When your kid’s in the middle of a tantrum, it can be tough to keep yourself from having your own meltdown.
A tantrum, temper tantrum, meltdown or hissy fit is an emotional outburst, usually associated with children or those in emotional distress, that is typically characterized by stubbornness, crying, screaming, defiance, anger ranting, a resistance to attempts at pacification and, in some cases, hitting. Physical control may be lost; the person may be unable to remain still; and even if the “goal” of the person is met, he or she may not be calmed.
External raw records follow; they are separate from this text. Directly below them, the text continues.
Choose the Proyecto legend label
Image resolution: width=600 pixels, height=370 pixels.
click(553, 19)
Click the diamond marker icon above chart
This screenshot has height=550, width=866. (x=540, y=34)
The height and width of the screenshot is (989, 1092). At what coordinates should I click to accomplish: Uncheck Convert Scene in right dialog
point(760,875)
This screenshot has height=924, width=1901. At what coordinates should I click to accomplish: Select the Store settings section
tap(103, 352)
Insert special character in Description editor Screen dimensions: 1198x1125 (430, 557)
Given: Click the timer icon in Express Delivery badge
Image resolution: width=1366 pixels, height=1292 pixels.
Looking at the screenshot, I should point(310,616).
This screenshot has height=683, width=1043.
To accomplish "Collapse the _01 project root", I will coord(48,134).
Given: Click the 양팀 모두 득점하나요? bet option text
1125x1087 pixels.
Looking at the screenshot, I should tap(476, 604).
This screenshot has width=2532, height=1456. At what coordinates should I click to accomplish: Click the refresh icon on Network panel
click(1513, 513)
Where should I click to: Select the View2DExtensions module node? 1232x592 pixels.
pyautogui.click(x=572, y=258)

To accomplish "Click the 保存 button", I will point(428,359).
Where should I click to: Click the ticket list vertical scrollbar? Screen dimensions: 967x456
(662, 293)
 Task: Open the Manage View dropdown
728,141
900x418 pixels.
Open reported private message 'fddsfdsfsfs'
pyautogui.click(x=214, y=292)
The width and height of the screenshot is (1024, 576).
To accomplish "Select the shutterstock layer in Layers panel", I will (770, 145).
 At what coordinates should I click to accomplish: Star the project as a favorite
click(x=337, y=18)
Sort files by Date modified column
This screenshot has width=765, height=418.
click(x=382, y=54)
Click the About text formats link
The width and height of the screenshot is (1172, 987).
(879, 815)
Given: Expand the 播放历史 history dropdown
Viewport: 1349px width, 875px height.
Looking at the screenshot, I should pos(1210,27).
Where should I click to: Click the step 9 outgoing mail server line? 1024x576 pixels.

“Meltdowns are terrible, nasty things, but they’re a fact of childhood,” says Ray Levy, PhD an American Psychologist. “Young kids — namely those between the ages of 1 and 4 — haven’t developed good coping skills yet. They tend to just lose it instead.” And what, exactly, sets them off to begin with? Every single tantrum, Levy says, results from one simple thing: not getting what they want. “For children between 1 and 2, tantrums often stem from trying to communicate a need — more milk, a diaper change, that toy over there — but not having the language skills to do it,” says Levy. “They get frustrated when you don’t respond to what they’re ‘saying’ and throw a fit.” For older toddlers, tantrums are more of a power struggle. “By the time kids are 3 or 4, they have grown more autonomous,” Levy adds. “They’re keenly aware of their needs and desires — and want to assert them more. If you don’t comply? Tantrum city.”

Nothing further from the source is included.